I stole that block of text from my favorite website on the internet, Bear, because I thought it fit so perfectly. I am in love with the whole damn world, and it's ruining me.

It Won't Happen Tonight IX

But that's it, I think--dreams make the reality better. It's the optimism that keeps it from overwhelming you.

Because really, when you get down to it, don't they blur a little? Aren't they one and the same? I don't know who that girl in those pictures is, yet I know her so well...

I'm not sure.

It Won't Happen Tonight VII

My hopes for this year (let's see them happen...please)

-To keep up with exercising, by which I mean three times a week. Dance, skiing, the gym--for keeping this goal, I have a very special reward for myself...

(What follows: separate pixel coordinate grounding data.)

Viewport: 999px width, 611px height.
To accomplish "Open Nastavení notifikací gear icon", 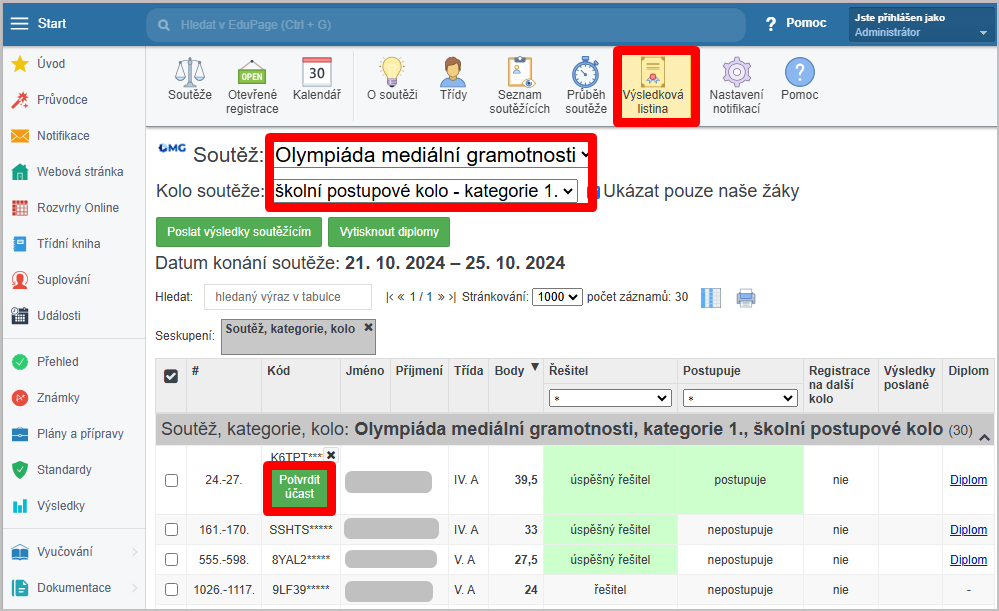I will 736,73.
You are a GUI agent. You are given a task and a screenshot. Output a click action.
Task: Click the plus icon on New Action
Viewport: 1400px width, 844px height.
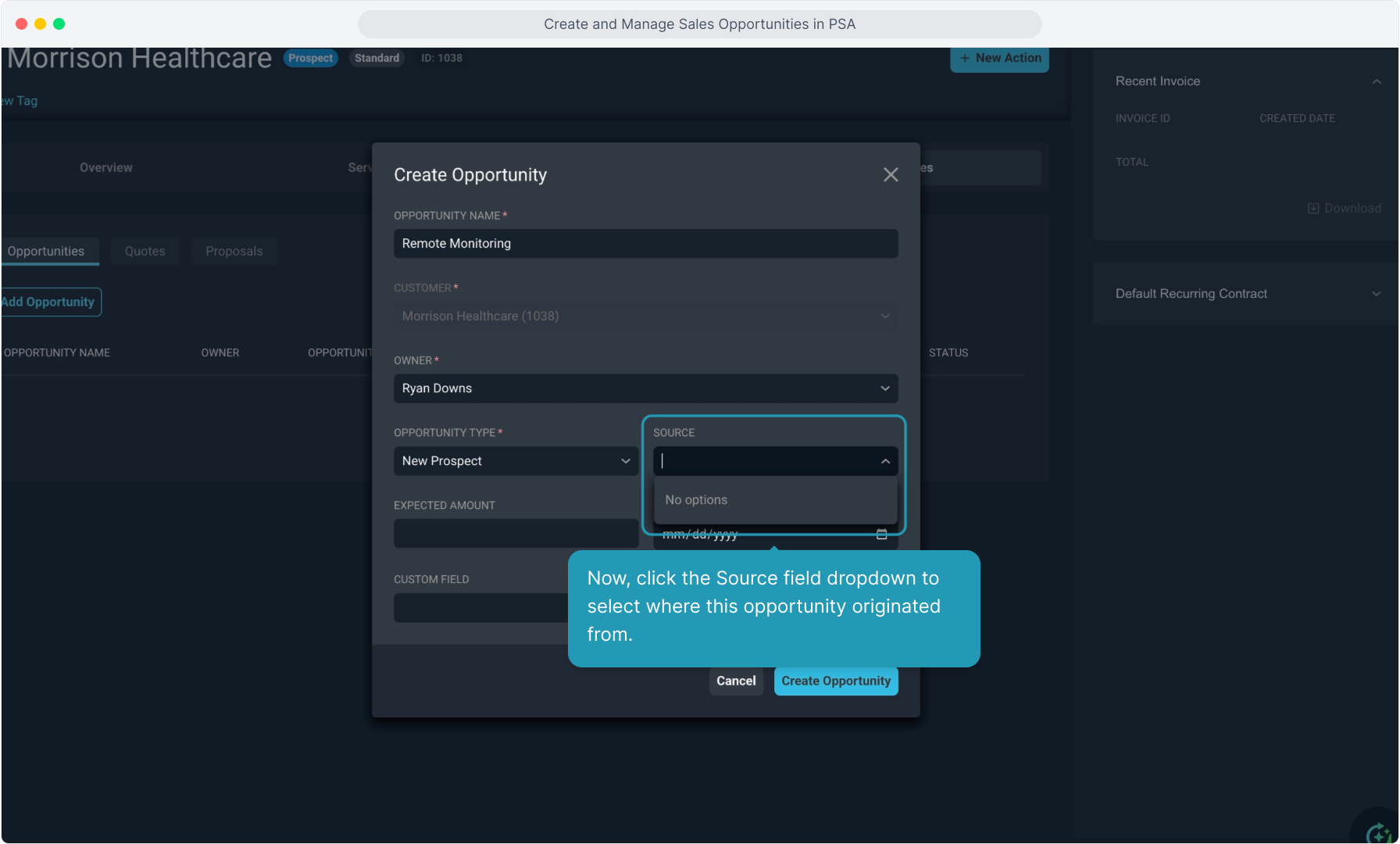965,58
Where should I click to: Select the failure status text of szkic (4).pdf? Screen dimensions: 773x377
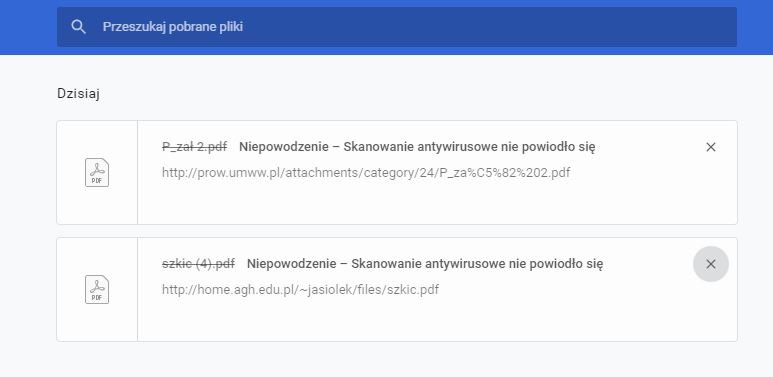425,264
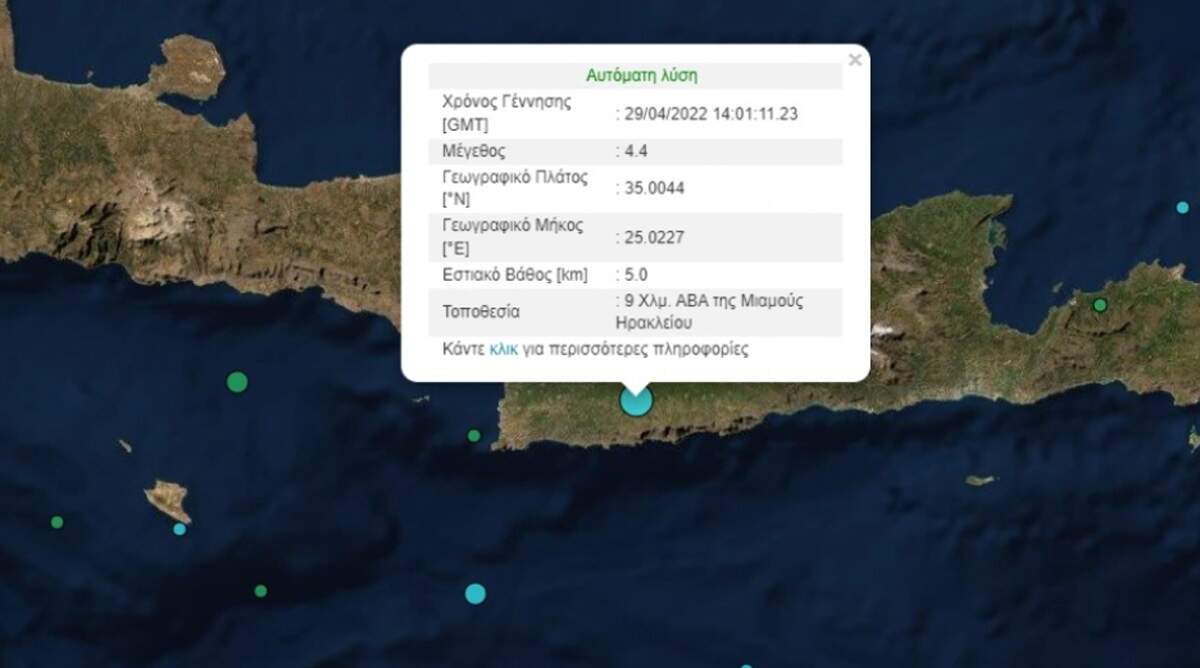Click the latitude value 35.0044
1200x668 pixels.
(650, 188)
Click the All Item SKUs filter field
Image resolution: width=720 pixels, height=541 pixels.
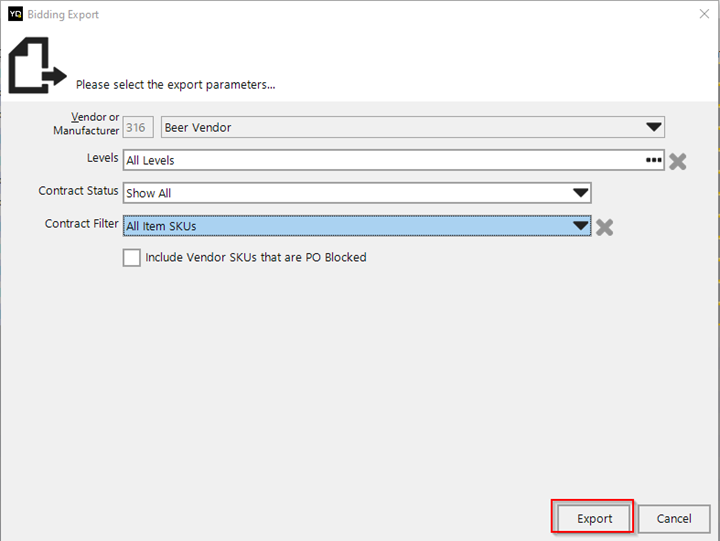coord(357,226)
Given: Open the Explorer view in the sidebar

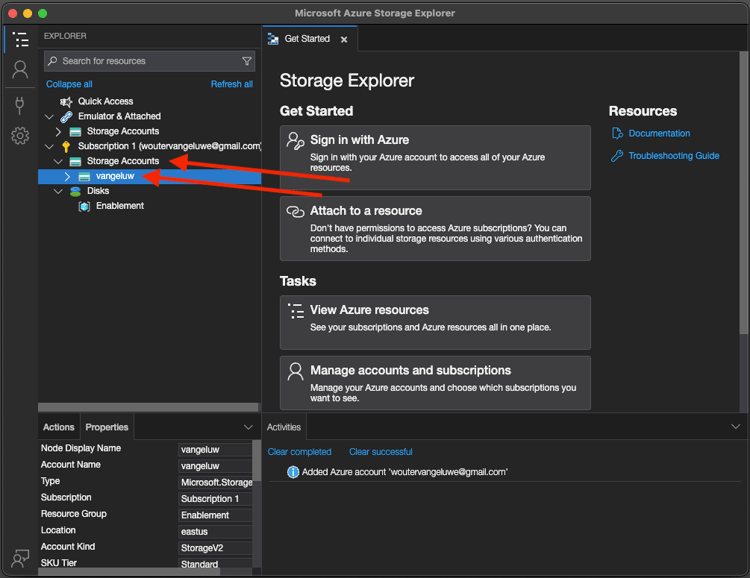Looking at the screenshot, I should tap(20, 40).
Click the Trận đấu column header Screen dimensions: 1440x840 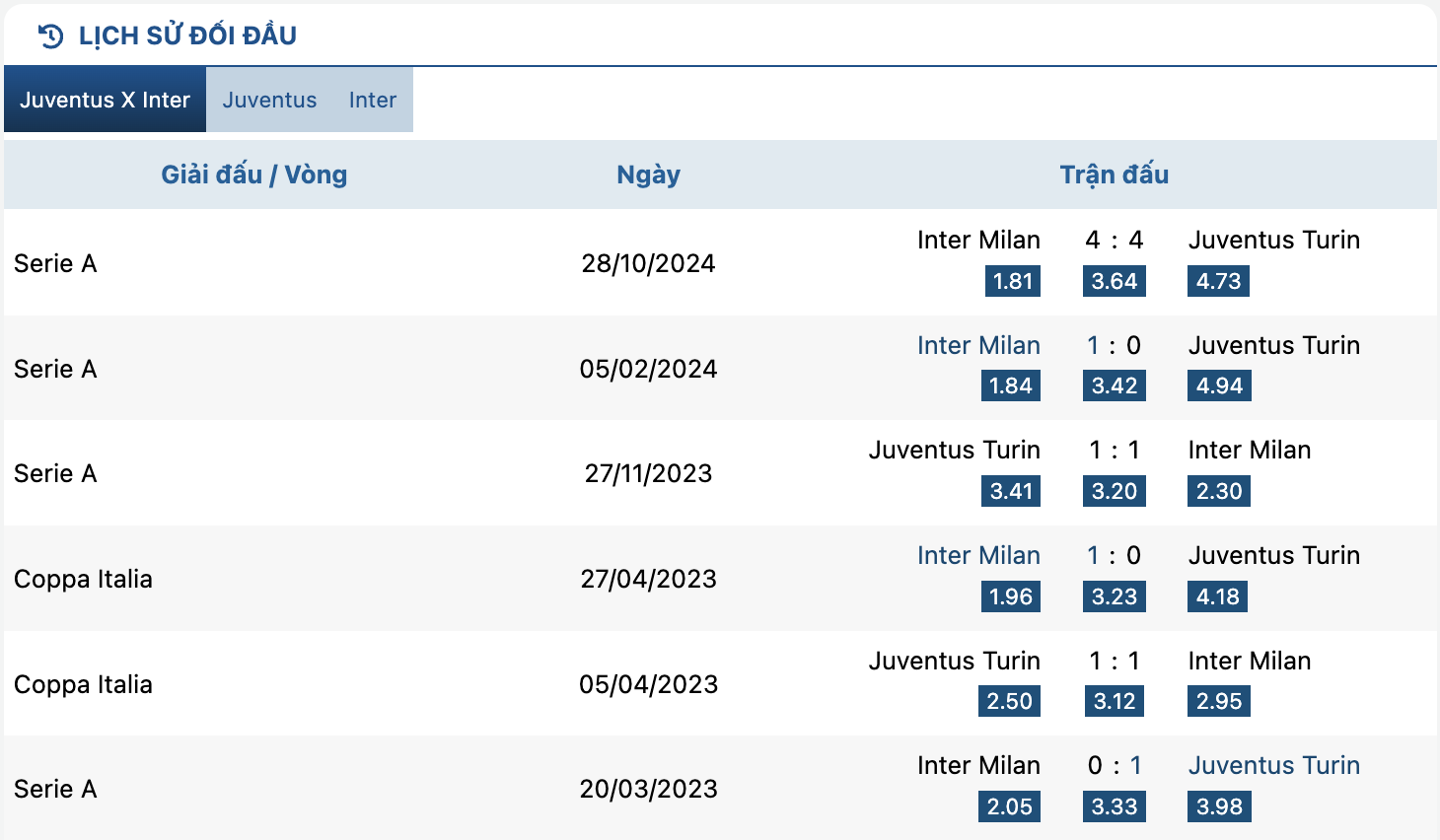[x=1115, y=175]
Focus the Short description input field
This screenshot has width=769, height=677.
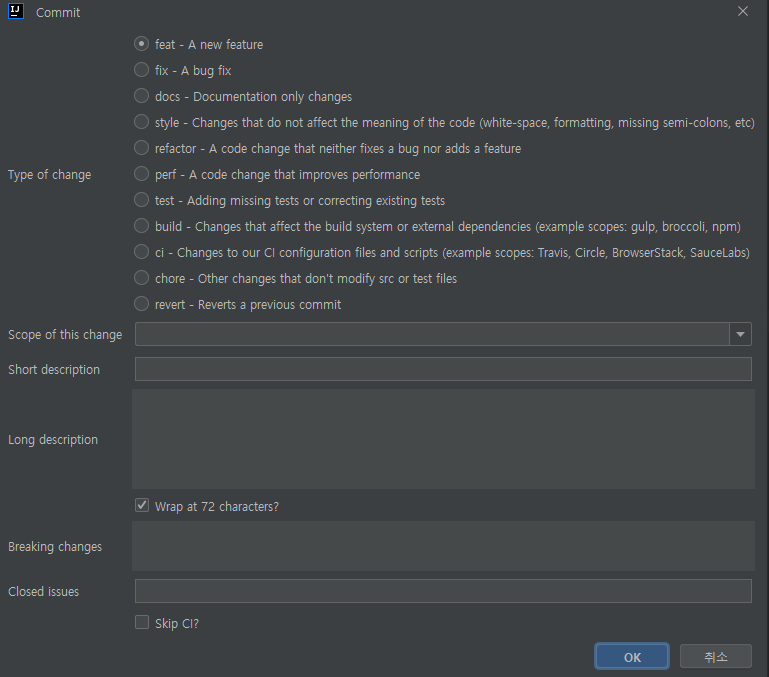coord(443,369)
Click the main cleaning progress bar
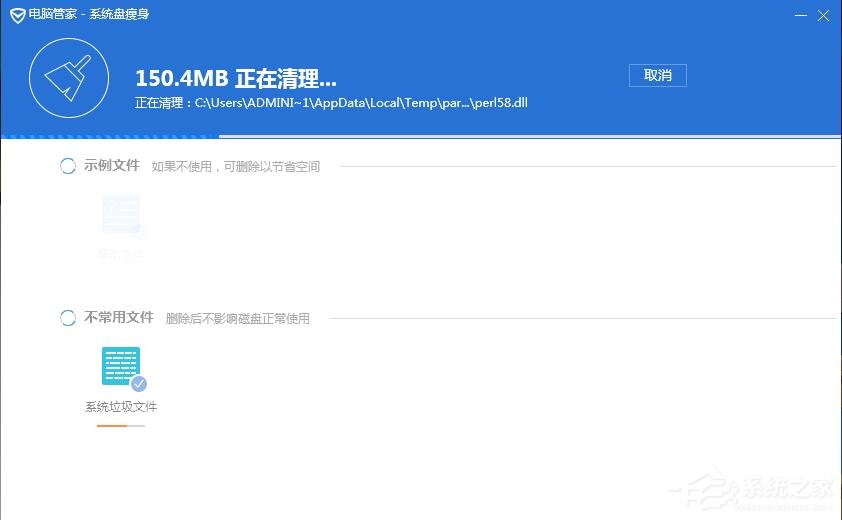842x520 pixels. coord(420,136)
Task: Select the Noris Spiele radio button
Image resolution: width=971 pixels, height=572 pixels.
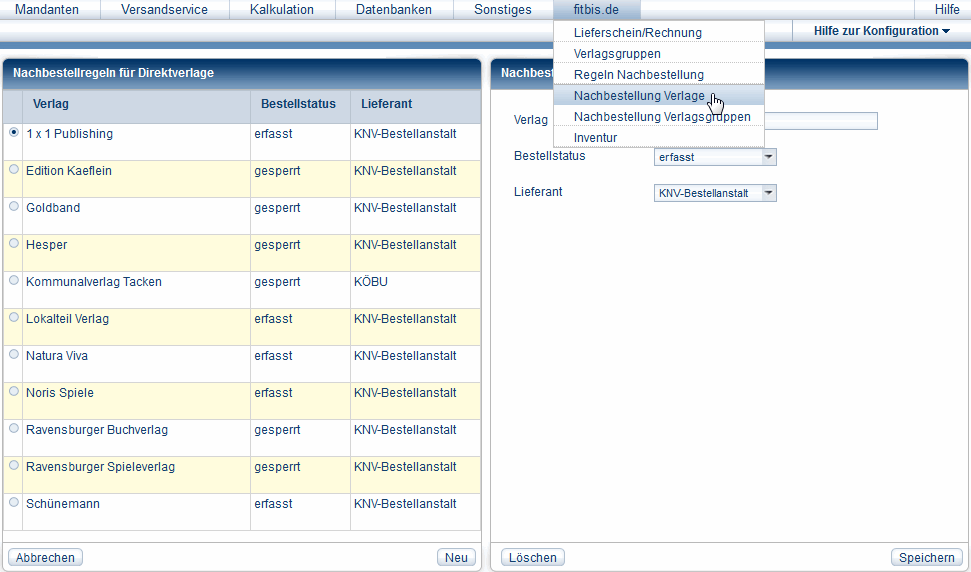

-To write a short story and get it published.

-To keep in touch

-To spend more time studying

-To spend more time appreciating what I have

-To be outdoors more

-To take more pictures

-To listen more

-To exceed Flickr's photo uploads monthly

-To remain a mystery, to open up

-Happiness. Always.

It Won't Happen Tonight VII

Maybe it's my fever, but I feel ever so slightly detached right now. And it's not so unpleasant. With the large amounts of stress on me daily, it's nice to break away and be that optimist, where everything goes the way I would like in my daydreams.

It may not be tonight, but it may be tomorrow. And what better reason to keep going?

I may be set up for failure, but how I love the world.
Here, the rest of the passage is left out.